WHAT THE TASK REQUIRES:
Nothing in the records below should be altered when they are retyped.

INPUT MATERIAL:

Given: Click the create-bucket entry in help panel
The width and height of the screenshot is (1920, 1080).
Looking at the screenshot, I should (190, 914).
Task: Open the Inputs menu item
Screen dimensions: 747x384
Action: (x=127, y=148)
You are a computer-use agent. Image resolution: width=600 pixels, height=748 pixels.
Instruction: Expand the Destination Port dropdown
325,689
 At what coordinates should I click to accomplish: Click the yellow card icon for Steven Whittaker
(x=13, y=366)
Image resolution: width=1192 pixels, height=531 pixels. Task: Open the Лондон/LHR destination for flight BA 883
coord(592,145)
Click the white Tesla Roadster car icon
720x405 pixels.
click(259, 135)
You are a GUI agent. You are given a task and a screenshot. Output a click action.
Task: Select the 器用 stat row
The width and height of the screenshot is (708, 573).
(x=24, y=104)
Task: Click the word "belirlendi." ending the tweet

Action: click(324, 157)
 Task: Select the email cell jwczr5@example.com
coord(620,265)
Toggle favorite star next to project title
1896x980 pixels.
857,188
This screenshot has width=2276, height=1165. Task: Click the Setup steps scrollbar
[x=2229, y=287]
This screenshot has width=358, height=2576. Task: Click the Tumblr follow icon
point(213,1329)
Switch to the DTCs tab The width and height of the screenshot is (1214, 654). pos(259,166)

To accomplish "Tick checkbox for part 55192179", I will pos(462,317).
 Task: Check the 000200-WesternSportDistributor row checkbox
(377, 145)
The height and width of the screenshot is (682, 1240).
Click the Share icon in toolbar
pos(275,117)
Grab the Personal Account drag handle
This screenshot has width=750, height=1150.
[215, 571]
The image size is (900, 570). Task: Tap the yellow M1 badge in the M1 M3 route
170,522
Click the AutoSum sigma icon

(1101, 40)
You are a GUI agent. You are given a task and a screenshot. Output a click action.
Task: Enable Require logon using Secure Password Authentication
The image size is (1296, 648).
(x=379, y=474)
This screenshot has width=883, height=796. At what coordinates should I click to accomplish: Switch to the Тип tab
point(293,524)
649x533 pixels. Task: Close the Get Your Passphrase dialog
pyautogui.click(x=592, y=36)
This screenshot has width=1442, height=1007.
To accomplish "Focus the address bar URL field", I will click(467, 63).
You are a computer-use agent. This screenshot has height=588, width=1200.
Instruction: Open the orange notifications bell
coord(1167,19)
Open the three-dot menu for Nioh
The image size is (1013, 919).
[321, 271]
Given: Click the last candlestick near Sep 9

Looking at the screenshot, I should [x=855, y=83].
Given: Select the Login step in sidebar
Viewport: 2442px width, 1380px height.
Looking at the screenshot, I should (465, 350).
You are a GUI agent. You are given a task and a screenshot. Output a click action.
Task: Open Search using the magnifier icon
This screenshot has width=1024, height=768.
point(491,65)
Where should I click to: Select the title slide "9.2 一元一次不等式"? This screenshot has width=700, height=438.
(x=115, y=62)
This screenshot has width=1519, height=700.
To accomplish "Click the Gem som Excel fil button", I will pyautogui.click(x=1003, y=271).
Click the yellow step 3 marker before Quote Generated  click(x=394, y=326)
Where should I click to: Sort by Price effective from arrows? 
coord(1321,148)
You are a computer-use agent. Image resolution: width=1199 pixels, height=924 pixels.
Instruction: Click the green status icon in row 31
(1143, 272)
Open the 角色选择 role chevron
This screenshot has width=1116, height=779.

RESPONSE TO THIS TASK:
Given: Click the create-bucket entry in help panel
The width and height of the screenshot is (1920, 1080).
Looking at the screenshot, I should (190, 914).
Task: Open the Inputs menu item
Screen dimensions: 747x384
Action: (x=127, y=148)
You are a computer-use agent. Image resolution: width=600 pixels, height=748 pixels.
Instruction: Expand the Destination Port dropdown
325,689
 At what coordinates should I click to accomplish: Click the yellow card icon for Steven Whittaker
(x=13, y=366)
Image resolution: width=1192 pixels, height=531 pixels. Task: Open the Лондон/LHR destination for flight BA 883
coord(592,145)
Click the white Tesla Roadster car icon
720x405 pixels.
click(259, 135)
You are a GUI agent. You are given a task and a screenshot. Output a click action.
Task: Select the 器用 stat row
The width and height of the screenshot is (708, 573).
(x=24, y=104)
Task: Click the word "belirlendi." ending the tweet

Action: click(324, 157)
 Task: Select the email cell jwczr5@example.com
coord(620,265)
Toggle favorite star next to project title
1896x980 pixels.
857,188
This screenshot has width=2276, height=1165. Task: Click the Setup steps scrollbar
[x=2229, y=287]
This screenshot has width=358, height=2576. Task: Click the Tumblr follow icon
point(213,1329)
Switch to the DTCs tab The width and height of the screenshot is (1214, 654). pos(259,166)

To accomplish "Tick checkbox for part 55192179", I will pos(462,317).
 Task: Check the 000200-WesternSportDistributor row checkbox
(377, 145)
The height and width of the screenshot is (682, 1240).
Click the Share icon in toolbar
pos(275,117)
Grab the Personal Account drag handle
This screenshot has width=750, height=1150.
[215, 571]
The image size is (900, 570). Task: Tap the yellow M1 badge in the M1 M3 route
170,522
Click the AutoSum sigma icon

(1101, 40)
You are a GUI agent. You are given a task and a screenshot. Output a click action.
Task: Enable Require logon using Secure Password Authentication
The image size is (1296, 648).
(x=379, y=474)
This screenshot has width=883, height=796. At what coordinates should I click to accomplish: Switch to the Тип tab
point(293,524)
649x533 pixels. Task: Close the Get Your Passphrase dialog
pyautogui.click(x=592, y=36)
This screenshot has width=1442, height=1007.
To accomplish "Focus the address bar URL field", I will click(467, 63).
You are a computer-use agent. This screenshot has height=588, width=1200.
Instruction: Open the orange notifications bell
coord(1167,19)
Open the three-dot menu for Nioh
The image size is (1013, 919).
[321, 271]
Given: Click the last candlestick near Sep 9

Looking at the screenshot, I should [x=855, y=83].
Given: Select the Login step in sidebar
Viewport: 2442px width, 1380px height.
Looking at the screenshot, I should (465, 350).
You are a GUI agent. You are given a task and a screenshot. Output a click action.
Task: Open Search using the magnifier icon
This screenshot has width=1024, height=768.
point(491,65)
Where should I click to: Select the title slide "9.2 一元一次不等式"? This screenshot has width=700, height=438.
(x=115, y=62)
This screenshot has width=1519, height=700.
To accomplish "Click the Gem som Excel fil button", I will pyautogui.click(x=1003, y=271).
Click the yellow step 3 marker before Quote Generated  click(x=394, y=326)
Where should I click to: Sort by Price effective from arrows? 
coord(1321,148)
You are a computer-use agent. Image resolution: width=1199 pixels, height=924 pixels.
Instruction: Click the green status icon in row 31
(1143, 272)
Open the 角色选择 role chevron
This screenshot has width=1116, height=779.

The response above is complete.